Understanding the math behind regression from .fit method Just to preface, I am very new to machine learning and linear regression.
I have this simple data set with attributes: area, bedrooms, and age...trying to predict the price of a house.
Here is a screenshot of my Jupyter notebook

I am having trouble understanding how these coefficients were calculated (137.25, -26025, -6825). How were these values calculated? I have tried the least-squares solution. This was my work:

As you can see I used the formula $(A^T  A)^{-1} A^T  b$.
The matrix I calculated does not match the coefficients calculated in reg.coef_. What is the math behind these calculations?
 A: Whenever I want to learn how software works, I read the documentation.
In this case, when reading sklearn.linear_model.LinearRegression, I notice that the class includes an intercept by default.

fit_intercept - bool, default=True
Whether to calculate the intercept for this model. If set to False, no intercept will be used in calculations (i.e. data is expected to be centered).

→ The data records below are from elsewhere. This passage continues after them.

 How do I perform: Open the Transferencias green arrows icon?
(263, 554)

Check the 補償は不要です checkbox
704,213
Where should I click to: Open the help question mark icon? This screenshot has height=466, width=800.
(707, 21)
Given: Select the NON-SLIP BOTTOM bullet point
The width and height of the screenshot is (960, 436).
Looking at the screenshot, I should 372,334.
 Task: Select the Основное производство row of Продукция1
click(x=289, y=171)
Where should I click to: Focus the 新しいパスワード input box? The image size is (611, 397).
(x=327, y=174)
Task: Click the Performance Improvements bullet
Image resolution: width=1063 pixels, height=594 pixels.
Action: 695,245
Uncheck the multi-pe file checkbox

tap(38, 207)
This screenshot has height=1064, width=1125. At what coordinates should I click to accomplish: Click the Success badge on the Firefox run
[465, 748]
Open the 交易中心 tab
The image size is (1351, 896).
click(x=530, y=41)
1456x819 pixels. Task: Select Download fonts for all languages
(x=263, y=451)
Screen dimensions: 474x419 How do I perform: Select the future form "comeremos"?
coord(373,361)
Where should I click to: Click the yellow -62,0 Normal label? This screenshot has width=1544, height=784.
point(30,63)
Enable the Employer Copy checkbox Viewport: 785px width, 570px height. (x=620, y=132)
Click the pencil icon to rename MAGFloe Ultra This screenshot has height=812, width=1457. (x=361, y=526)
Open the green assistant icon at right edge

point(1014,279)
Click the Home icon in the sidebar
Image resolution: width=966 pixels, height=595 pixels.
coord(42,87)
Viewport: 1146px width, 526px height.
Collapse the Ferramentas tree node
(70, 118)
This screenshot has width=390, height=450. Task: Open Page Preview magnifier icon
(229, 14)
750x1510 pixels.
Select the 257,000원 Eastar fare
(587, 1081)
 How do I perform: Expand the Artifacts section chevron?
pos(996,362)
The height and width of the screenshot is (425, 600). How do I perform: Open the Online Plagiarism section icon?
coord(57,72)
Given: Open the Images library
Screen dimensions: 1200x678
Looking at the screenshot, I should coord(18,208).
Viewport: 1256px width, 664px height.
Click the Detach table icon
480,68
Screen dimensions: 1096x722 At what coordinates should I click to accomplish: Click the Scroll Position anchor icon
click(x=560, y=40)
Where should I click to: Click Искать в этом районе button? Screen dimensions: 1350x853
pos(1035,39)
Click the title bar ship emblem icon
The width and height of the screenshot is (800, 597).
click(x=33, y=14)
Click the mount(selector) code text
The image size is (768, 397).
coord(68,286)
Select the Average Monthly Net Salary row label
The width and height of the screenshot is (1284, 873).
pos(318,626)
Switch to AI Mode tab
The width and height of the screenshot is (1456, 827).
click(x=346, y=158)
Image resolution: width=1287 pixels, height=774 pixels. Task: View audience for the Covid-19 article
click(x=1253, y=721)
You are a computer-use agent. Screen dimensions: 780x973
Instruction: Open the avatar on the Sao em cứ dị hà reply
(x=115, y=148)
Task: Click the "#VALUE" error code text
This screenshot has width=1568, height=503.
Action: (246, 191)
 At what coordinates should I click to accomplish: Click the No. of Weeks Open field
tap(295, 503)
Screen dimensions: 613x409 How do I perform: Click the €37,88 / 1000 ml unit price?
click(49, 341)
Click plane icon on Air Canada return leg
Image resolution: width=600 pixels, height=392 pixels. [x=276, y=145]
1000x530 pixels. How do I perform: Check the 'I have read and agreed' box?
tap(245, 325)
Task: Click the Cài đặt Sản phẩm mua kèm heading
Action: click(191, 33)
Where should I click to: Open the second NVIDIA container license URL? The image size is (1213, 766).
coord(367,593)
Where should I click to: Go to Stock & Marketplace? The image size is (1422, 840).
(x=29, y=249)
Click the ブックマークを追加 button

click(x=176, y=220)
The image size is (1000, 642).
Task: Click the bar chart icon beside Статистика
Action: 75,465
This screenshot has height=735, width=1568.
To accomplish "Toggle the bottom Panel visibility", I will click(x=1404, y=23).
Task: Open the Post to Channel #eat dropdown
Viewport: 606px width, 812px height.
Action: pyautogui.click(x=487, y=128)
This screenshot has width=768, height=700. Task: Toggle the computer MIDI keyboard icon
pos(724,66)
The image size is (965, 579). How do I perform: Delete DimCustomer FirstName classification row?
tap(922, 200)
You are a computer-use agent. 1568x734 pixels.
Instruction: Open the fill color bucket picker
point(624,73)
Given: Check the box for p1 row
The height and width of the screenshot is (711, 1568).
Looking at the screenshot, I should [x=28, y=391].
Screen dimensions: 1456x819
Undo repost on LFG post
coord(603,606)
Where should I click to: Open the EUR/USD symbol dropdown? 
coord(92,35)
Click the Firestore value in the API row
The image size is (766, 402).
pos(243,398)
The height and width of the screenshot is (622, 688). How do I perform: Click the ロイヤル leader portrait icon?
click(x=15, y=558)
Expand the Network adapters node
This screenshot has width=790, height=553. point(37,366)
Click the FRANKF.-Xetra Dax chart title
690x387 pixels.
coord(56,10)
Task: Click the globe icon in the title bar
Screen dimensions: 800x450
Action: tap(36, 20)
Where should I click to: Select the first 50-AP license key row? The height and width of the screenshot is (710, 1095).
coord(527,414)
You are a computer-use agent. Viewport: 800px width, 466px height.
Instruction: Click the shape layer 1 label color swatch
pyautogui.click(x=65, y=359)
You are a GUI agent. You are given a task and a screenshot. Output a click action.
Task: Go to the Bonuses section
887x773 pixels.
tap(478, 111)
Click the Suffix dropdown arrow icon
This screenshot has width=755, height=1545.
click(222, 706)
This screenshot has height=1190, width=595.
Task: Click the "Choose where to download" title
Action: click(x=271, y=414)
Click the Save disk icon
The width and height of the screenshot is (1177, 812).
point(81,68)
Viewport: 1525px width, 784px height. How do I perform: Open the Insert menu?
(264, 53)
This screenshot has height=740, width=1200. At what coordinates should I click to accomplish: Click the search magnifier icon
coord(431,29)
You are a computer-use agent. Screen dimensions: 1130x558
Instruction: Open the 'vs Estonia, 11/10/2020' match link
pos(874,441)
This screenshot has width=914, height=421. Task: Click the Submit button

The design matrix you used to compute $\text{coef}=(A^\top A)^{-1}A^\top b$ does not include an intercept term. We would not expect these two models to match in general because you're comparing two different models.
To make the results match, you'll have to do either of two things

*

*Add an intercept to your computations by hand. This means appending a column of 1s to $A$ and then compute $\text{coef}=(A^\top A)^{-1}A^\top b$.

*Remove the intercept from the sklearn model (use fit_intercept=False). (But this is generally inadvisable. See: When is it ok to remove the intercept in a linear regression model?)

Notes that floating point arithmetic is susceptible to roundoff error, so your hand-cranked solutions may not match to a large number of digits (or, in the worst case, you may lose all digits of precision). QR factorization is generally used to compute regression estimates because it is less susceptible to roundoff error (see: Understanding QR Decomposition).